One main issue we had was late in my pregnancy she really hit rock bottom with the health issues. I felt she was lying about the cause of some of her issues to excuse her bad habits. Not eating well, still smoking and mistaking medications. She always seemed completely out of it and on verge of falling over when I’d see her. She kept insisting she babysit our infant son. And because I was always a nervous wreak around her, she really begged that she watch him alone. I was like hell no! My other family thought I was over reacting and I needed to let her have anything she wanted. It was tough to have the conversation with her but I finally said she needed to focus on getting herself healthy and not the stress of babysitting an infant. And I compromised that I would bring him over more often for visits.

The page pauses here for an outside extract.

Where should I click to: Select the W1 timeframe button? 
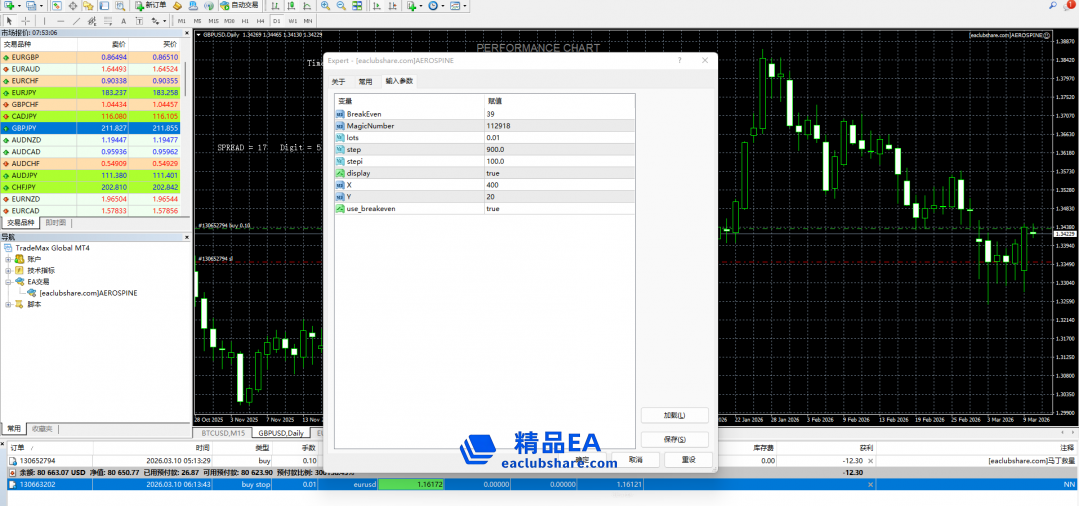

So, here’s the thing. People find themselves in scary and aweful situations. They need our support. But supporting someone is not the same as giving them what they want, when they want it – despite the needs of others involved. You still need to think of your life, your DH’s life and especially your son’s life. Be supportive of your MIL’s health issues but do not feel pressured to bump your personal limits to the wayside.

Send your MIL positive thoughts that she will be ok and perhaps even better (body, mind and heart) then before. Sometimes health scares can bring about “aha” moments for whole families.

Blessings,

Rhianna
post #40 of 89
wow! s what a horrible situation.
I don't know what I would do. but I don't think the fact that she now knows she has cancer really changes much. If I were in your situation, I would probably let her know (without my son around) that I feel terrible for her, and love her, and want to be there anytime I can. I would, at the same time, make it obvious that I am not forgetting what has happened. Idk if I would necc SAY anything, but with my actions I would show her that I am keeping a distance (emotionally and otherwise neccesary) because she can't be trusted.